Producer & Director Feuding Over 'London Fields,' Johnny Depp & Other Stars Protest Helmer's Removal

It feels like a while since we had a really good behind-the-scenes controversy — well, at least since the release of “Fantastic Four,” anyway — but one’s arrived in the shape of “London Fields.” The adaptation of Martin Amis’ novel screened at TIFF this morning to press to almost universally negative notices (ours, believe it or not, is on the more positive end of the spectrum, relatively speaking) ahead of an official premiere tonight, and the New York Times have suggested that the film screening isn’t what the director intended, and that its stars are deeply unhappy about that.

The film nominally marks the feature debut of music-video helmer and Guillermo Del Toro collaborator Matthew Cullen, but the Times suggests that the cut of the film on show was not overseen by him, but instead by producer Chris Hanley (“Spring Breakers,” “American Psycho”), who turned it into “a sometimes unrecognizable, avant-garde experiment that violates the spirit of the project.”

READ MORE: Director Josh Trank Reportedly Fired From His ‘Star Wars’ Film For “Erratic” Behavior On The ‘Fantastic Four’ Set

Cullen claims that he’s never been paid for the project, and had taken a break in order to find other work to pay the bills, while Hanley says that the director didn’t deliver a cut of the film on time, and that Cullen has “been fully compensated according to the terms of his agreement.” At one point, the two rivals were reportedly preparing two separate versions simultaneously, and the filmmaker may even have attempted to take his name off the film after his producer intercut stock footage of 9/11 and nuclear blasts into the movie, but proved unable to do so due to DGA rules.

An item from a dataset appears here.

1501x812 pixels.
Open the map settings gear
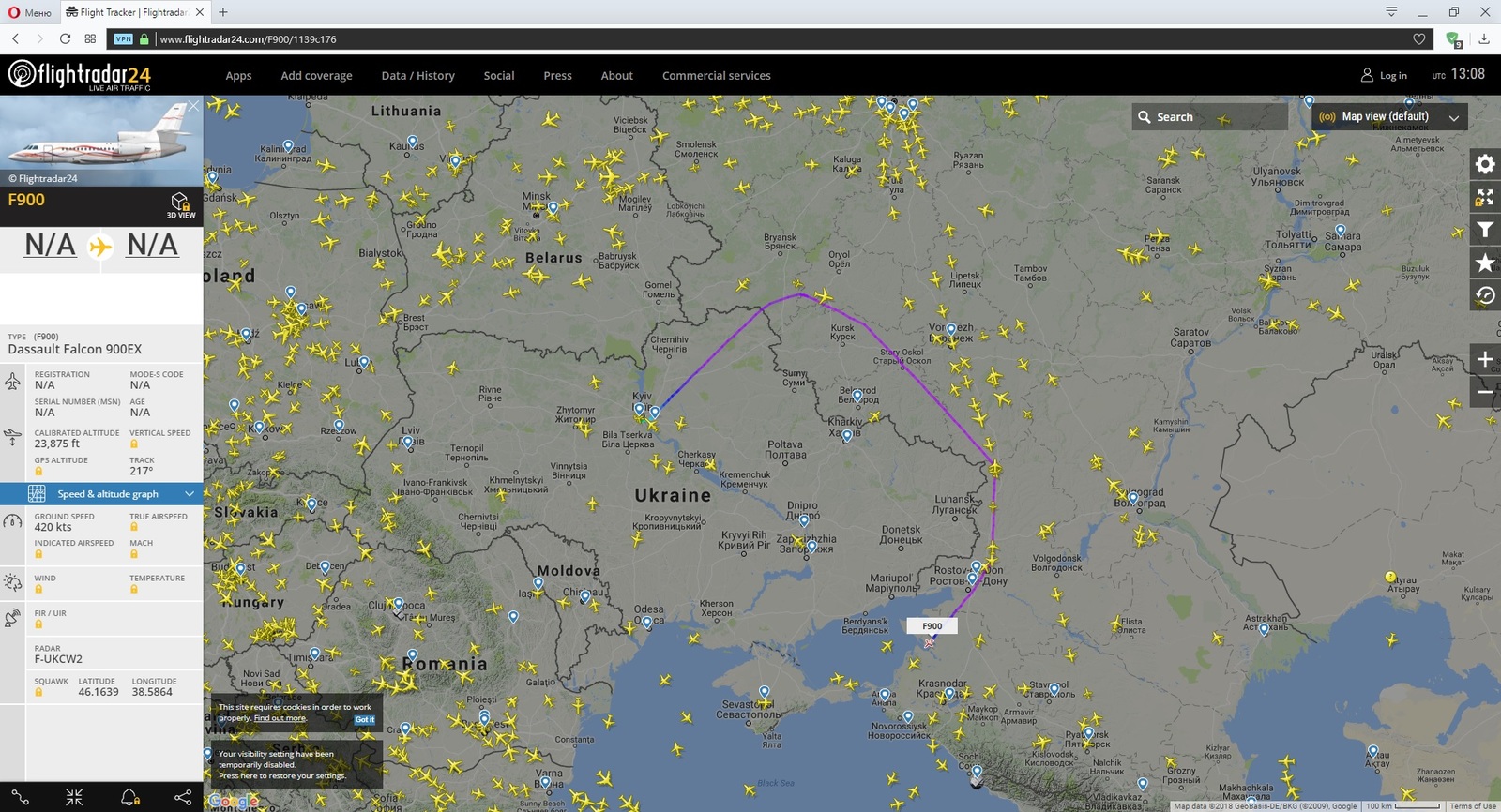(x=1484, y=165)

Four of the big names in the film, Billy Bob Thornton, Jim Sturgess, Amber Heard and Johnny Depp, who cameos in the film as a favor to Heard, who he’s married to, all wrote letters protesting the treatment of Cullen, and asking for the restoration of his cut.

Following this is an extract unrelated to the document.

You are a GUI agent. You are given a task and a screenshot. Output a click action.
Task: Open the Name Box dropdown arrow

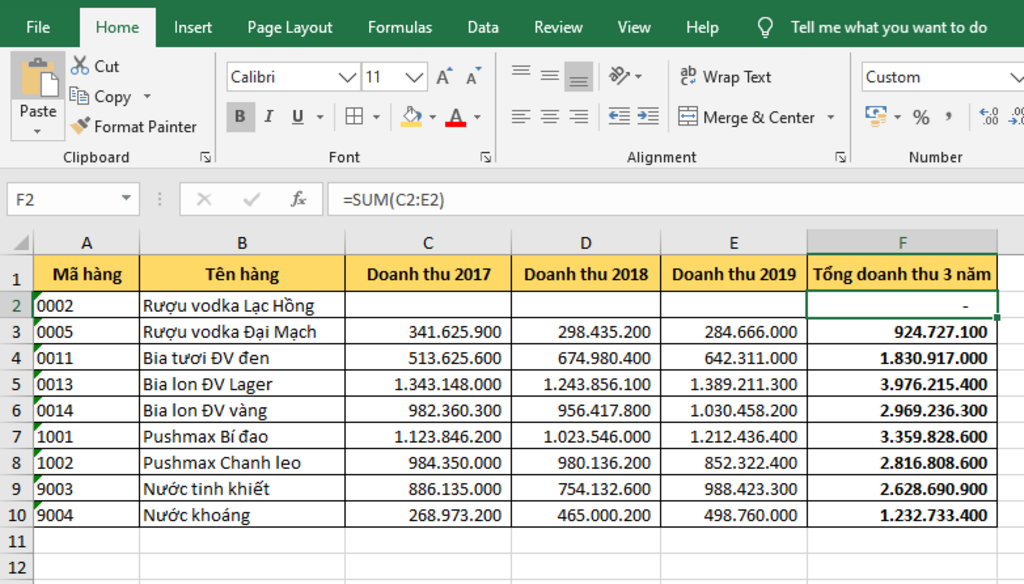126,200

It’s all a very odd story, and while not unprecedented, certainly unfortunate. If Cullen is the wronged party — and we’d certainly side with the artist, sight unseen — we hope this doesn’t cause problems for him with other work. That said, per our review, there may not have been all that much to salvage from the film however you cut it… “London Fields” will, possibly, hit theaters down the line.